Share via


Clustering: What exactly is a File Share Witness and when should I use one?

Customers ask from time to time: “What is a File Share Witness (FSW)?” Sometimes they’ve worked with prior versions of clustering and don’t know what a FSW is, or that the option exists. The next question asked is usually: “When should we use one?” Before going into that, I’ll review some subtle differences between legacy cluster quorum options and what options are available from Microsoft today for a Failover Cluster.

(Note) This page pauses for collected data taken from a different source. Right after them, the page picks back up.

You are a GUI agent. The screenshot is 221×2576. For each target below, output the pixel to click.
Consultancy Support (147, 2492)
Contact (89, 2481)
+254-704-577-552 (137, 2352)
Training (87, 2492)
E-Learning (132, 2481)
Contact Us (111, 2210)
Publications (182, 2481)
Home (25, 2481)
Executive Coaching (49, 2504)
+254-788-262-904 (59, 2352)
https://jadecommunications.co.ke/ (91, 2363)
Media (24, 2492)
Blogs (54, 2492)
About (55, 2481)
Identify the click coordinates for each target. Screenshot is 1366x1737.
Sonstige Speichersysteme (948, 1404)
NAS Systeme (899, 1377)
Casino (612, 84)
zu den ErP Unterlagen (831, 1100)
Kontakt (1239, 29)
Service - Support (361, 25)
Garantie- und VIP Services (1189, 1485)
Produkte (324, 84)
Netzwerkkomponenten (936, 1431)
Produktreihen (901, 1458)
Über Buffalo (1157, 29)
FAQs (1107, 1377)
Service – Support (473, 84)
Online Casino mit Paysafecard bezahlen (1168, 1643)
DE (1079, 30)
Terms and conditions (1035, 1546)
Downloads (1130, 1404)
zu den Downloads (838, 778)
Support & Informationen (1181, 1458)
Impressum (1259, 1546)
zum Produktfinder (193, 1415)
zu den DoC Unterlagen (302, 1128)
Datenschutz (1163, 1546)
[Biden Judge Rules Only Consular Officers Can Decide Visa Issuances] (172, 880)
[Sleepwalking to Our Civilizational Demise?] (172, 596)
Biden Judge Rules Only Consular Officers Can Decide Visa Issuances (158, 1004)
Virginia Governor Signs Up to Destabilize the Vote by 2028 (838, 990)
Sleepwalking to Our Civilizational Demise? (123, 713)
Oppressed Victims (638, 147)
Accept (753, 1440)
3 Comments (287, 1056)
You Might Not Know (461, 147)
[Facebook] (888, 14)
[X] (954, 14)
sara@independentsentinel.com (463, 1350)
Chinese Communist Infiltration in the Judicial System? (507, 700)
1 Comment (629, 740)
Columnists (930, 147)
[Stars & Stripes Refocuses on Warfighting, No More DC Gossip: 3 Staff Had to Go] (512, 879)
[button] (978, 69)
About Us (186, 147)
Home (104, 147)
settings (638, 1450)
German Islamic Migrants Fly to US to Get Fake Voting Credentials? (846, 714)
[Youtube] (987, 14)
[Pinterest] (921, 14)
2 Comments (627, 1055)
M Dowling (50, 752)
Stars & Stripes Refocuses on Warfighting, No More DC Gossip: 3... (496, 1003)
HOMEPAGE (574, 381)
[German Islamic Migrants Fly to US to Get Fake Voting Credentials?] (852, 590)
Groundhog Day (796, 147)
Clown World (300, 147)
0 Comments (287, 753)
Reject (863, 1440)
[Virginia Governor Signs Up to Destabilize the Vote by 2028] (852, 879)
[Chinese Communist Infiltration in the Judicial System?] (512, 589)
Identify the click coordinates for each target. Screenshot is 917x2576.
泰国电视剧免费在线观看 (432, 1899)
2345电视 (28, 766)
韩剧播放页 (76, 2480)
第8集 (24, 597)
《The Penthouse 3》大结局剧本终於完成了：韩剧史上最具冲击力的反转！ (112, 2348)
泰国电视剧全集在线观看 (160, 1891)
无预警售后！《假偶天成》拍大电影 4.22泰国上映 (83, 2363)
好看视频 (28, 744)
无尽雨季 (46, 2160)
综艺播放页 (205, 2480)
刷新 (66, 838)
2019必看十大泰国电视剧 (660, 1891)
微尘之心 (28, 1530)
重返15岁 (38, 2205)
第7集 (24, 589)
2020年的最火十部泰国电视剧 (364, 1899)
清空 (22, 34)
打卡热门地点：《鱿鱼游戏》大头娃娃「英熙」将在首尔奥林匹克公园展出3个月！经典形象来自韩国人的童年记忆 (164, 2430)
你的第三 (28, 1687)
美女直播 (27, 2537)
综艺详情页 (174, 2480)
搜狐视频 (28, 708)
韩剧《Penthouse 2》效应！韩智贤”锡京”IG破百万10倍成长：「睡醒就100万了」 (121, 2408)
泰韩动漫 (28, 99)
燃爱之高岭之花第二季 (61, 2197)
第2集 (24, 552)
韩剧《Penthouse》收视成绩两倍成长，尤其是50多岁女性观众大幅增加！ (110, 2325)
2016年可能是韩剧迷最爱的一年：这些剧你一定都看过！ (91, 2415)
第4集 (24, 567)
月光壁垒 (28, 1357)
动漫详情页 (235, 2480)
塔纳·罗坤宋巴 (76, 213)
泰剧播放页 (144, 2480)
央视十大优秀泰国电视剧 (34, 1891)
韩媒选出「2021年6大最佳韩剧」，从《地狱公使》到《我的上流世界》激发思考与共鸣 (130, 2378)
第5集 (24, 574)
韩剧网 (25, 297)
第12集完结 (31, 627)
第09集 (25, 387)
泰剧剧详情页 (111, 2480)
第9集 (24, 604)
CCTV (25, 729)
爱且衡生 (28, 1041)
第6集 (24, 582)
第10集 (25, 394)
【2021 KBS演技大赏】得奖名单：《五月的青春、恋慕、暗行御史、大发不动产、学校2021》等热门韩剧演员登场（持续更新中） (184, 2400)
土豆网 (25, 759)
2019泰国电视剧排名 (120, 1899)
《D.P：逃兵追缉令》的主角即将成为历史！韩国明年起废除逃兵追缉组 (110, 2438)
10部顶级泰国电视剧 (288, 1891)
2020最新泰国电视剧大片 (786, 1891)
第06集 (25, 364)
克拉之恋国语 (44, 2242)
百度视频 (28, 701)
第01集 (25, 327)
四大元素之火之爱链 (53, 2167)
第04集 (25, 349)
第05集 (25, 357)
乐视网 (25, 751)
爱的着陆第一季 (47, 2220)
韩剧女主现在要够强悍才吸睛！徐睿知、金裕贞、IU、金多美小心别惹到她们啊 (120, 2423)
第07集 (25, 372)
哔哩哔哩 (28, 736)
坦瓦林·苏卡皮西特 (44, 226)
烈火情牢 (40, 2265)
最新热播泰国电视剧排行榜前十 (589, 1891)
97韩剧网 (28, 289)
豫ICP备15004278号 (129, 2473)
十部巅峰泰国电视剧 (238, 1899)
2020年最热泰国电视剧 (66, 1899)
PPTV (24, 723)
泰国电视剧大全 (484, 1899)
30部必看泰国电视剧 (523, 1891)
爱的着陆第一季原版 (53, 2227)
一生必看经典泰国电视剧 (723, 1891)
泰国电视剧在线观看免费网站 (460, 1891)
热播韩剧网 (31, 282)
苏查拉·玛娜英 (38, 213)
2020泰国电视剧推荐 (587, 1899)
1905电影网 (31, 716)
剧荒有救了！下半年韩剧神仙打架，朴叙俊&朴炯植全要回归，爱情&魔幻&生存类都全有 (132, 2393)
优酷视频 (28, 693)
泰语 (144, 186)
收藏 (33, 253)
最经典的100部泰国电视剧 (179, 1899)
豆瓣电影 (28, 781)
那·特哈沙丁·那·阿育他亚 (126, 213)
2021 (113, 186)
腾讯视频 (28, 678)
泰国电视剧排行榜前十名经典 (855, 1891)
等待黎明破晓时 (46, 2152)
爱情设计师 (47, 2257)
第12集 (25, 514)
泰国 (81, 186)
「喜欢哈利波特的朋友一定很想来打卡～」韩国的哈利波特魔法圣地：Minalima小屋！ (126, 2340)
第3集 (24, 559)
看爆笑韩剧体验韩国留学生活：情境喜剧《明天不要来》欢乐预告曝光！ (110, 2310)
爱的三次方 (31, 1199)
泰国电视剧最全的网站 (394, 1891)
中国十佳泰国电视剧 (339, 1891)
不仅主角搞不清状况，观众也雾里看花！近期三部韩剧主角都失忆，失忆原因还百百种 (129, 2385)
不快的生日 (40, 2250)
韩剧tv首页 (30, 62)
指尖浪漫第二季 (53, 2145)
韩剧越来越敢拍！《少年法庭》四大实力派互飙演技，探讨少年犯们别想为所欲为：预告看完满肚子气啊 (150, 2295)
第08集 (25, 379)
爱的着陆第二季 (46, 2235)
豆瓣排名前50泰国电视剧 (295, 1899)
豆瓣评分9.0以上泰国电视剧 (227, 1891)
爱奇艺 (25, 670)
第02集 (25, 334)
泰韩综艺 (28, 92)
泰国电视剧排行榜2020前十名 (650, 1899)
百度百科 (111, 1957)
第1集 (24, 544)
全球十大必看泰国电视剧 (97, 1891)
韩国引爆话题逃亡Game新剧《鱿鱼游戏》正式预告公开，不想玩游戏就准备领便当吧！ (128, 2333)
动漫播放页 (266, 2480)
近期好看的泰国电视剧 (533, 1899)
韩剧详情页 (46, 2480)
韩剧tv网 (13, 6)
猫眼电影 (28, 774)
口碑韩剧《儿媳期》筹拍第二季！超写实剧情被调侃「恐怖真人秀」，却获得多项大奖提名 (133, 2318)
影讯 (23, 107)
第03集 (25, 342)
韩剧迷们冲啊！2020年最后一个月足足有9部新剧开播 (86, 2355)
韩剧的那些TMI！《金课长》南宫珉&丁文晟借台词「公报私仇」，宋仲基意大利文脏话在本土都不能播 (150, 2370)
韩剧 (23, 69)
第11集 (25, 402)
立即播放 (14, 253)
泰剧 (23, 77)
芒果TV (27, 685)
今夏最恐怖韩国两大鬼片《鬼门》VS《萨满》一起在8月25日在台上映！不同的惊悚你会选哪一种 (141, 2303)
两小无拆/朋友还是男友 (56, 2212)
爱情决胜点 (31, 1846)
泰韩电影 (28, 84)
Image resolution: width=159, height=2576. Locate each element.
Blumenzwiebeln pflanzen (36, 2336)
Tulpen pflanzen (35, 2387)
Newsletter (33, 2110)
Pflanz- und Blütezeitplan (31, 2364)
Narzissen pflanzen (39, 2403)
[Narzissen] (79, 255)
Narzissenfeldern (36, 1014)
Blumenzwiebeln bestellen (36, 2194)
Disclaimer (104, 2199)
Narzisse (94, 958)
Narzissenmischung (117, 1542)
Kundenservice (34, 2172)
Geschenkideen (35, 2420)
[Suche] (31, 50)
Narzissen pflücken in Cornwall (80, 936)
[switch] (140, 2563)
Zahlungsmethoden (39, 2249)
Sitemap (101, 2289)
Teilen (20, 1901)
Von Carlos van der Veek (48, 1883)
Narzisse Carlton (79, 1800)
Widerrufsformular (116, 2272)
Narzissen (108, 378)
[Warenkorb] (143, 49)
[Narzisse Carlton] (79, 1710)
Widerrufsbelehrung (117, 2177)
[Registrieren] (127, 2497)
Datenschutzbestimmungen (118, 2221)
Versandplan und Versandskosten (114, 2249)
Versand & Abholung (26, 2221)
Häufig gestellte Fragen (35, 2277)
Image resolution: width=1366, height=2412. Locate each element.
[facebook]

Legacy Cluster Quorum Options

Quorum may be defined as the number of members of a group that must be present to conduct business. For a legacy (Windows NT/2000) two-node cluster that lost all communications and became partitioned, whichever node could maintain reservation of the quorum disk first would survive and own it. The quorum disk was a tie-breaker for systems that could not communicate as well as an additional storage location for cluster configuration data. One downside to this model was that if the quorum disk failed, so did the cluster. A legacy two node cluster could not function without it. So if just the disk failed but both nodes remained, the cluster would cease to function. Therefore, the quorum disk was very important for legacy clusters. With Windows Server 2003 clusters with more than two nodes, Majority Node Set was another quorum option. A MNS cluster can only run when the majority of cluster nodes are available. This model is typically not chosen for two node clusters because with this model you have to have two nodes minimum ((2 / 2) +1 = 2)…to maintain majority. As of 2003 SP1, an option was added to allow use of a File Share Witness to add an additional vote so that in the same example above, a two node cluster could function with the loss of one node.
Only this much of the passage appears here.